# What would be the expansion of sin x in powers of x?

Sep 25, 2016

sum_"n=0->oo" (-1)^nx^(2n+1)/((2n+1)!)

#### Explanation:

Consider the derivatives of $f \left(x\right) = \sin x$:

$f ' \left(x\right) = \cos x , f ' ' \left(x\right) - \sin x , f ' ' ' \left(x\right) = - \cos x , f ' ' ' ' \left(x\right) = \sin x \ldots .$

From the Taylor/Mclaurin series expansion we have:
f(x) = f(0)+f'(0)x/(1!)+f''(0)x^2/(2!)+f'''(0)x^3/(3!)+ ........

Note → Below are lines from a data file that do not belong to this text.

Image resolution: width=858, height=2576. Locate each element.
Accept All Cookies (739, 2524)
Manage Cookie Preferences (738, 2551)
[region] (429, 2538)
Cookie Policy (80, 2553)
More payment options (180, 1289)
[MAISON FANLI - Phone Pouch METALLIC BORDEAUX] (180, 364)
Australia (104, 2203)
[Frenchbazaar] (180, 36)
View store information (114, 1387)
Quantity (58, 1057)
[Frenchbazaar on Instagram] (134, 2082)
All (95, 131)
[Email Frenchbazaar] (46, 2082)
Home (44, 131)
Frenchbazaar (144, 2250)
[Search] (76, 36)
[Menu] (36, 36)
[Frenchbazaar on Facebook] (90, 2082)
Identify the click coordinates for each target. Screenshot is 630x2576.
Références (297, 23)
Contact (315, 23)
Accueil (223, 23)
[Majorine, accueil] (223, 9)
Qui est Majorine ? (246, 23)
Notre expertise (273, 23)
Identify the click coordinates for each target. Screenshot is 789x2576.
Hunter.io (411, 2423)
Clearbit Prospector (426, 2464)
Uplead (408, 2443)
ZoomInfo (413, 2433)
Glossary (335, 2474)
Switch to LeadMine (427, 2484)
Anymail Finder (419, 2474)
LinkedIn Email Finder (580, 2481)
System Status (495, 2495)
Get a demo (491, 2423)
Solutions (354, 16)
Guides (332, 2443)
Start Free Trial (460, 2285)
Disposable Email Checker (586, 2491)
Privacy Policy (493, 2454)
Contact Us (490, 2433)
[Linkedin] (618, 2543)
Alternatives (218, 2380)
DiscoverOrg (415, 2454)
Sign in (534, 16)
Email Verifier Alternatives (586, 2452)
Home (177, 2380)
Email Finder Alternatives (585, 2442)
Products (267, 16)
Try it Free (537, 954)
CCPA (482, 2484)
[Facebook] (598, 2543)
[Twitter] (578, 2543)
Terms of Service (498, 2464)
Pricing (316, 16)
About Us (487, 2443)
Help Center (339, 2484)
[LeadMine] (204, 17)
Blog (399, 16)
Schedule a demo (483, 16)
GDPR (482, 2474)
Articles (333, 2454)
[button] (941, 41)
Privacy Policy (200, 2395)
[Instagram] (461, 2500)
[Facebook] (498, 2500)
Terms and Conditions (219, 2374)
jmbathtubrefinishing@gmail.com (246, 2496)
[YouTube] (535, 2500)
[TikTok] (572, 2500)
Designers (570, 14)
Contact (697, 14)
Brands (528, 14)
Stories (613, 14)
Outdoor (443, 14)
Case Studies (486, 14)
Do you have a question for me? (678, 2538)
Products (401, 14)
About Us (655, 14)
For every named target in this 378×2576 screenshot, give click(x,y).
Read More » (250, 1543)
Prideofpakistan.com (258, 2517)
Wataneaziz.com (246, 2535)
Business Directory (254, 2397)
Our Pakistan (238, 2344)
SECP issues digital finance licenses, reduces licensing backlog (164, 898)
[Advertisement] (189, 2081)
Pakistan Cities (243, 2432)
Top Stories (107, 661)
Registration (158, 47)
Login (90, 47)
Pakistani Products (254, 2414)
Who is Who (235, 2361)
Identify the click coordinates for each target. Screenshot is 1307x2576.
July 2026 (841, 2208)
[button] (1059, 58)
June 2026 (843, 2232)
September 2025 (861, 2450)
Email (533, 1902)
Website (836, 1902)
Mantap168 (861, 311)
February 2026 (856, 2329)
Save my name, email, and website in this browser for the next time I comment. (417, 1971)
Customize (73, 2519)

In this example we have $f \left(x\right) = \sin x$

Note that since $\sin 0 = 0$ all even powers of $x$ will equal 0 in the series expansion.

Thus: f(x) = sinx = cos(0)x/(1!)-cos(0)x^3/(3!)+ cos0x^5/(5!)-.......

Now, since $\cos 0 = 1$ the series reduces to:

sinx = x/(1!)-x^3/(3!)+x^5/(5!)- .......

The series is infinite in odd powers of x with alternating sign and thus can be written as:

sum_"n=0->oo" (-1)^nx^(2n+1)/((2n+1)!)